74 PART 2 Examining Tools and Processes

Collecting and validating data

Data in a clinical trial are typically collected digitally and manually. Examples of

data collected digitally include a participant filling out an online survey or a blood

pressure monitor collecting data from a participant. Data are collected manually

when they are written down on paper first, then undergo data entry to become

digital. Either way, some paper forms may be included, and many digital forms

are created for data entry in a clinical trial. These forms are for data entry of data

collected from various parts of the study, but in clinical trial lingo, they are all

referred to as case report forms, or CRFs.»

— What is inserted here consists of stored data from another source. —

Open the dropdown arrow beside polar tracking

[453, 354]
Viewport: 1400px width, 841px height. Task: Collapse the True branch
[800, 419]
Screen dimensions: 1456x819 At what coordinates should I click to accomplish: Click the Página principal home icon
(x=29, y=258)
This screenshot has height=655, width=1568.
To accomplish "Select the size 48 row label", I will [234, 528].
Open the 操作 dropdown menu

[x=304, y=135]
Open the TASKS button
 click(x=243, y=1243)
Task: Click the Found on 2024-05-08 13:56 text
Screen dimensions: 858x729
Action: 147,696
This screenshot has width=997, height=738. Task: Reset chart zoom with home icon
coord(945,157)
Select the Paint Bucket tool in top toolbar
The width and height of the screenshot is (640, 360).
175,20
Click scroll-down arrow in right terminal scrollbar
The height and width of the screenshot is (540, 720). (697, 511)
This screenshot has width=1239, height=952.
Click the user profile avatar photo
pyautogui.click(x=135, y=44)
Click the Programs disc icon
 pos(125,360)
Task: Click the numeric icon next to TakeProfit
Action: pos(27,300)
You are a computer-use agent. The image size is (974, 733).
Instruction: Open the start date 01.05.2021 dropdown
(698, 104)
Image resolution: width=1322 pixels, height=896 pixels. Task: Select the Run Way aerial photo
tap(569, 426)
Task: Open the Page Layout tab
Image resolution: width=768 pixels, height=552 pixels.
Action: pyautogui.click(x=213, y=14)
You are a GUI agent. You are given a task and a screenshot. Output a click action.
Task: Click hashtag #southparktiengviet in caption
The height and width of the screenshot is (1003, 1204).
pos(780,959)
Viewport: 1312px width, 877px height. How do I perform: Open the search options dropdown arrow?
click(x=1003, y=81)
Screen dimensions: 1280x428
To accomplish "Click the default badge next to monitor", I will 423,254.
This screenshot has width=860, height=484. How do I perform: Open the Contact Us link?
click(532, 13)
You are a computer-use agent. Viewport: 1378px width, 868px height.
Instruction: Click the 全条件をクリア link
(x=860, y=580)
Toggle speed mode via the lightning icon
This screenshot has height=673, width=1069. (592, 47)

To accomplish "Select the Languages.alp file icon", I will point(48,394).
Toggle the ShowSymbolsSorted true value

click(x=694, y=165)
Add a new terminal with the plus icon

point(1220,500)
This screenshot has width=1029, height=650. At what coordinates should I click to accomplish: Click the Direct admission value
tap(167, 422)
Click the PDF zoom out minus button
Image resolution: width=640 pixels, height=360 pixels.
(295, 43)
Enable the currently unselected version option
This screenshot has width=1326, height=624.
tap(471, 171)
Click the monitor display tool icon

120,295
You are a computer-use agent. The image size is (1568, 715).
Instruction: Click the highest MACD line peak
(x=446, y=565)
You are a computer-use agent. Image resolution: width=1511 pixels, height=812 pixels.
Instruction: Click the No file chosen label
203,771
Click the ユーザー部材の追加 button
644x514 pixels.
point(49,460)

» In the case of digitally collected data, the central analytic team will run

routines for validating the data. They will communicate with study staff if they

find errors and work them out.»

» In the case of manually collected data, data entry into a digital format will be

required. Study staff typically are expected to log into an online database with

CRFs and do data entry from data collected on paper.»

» The sponsor of the study will provide detailed data entry instructions and

training to ensure high-quality data collection and validation of the data

collected in the study.

Analyzing Your Data

In the following sections, we describe some general situations that come up in all

clinical research, regardless of what kind of analysis you use.

Dealing with missing data

Most clinical trials have incomplete data for one or more variables, which can be

a real headache when analyzing your data. The statistical aspects of missing data

are quite complicated, so you should consult a statistician if you have more than

just occasional, isolated missing values. Here we describe some commonly used

approaches for coping with missing data:»

» Exclusion: Exclude a case from an analysis if any of the required variables for

that analysis is missing. This seems simple, but the downside to this approach

is it can reduce the number of analyzable cases, sometimes quite severely.

And if the result is missing for a reason that’s related to treatment efficacy,

excluding the case can bias your results.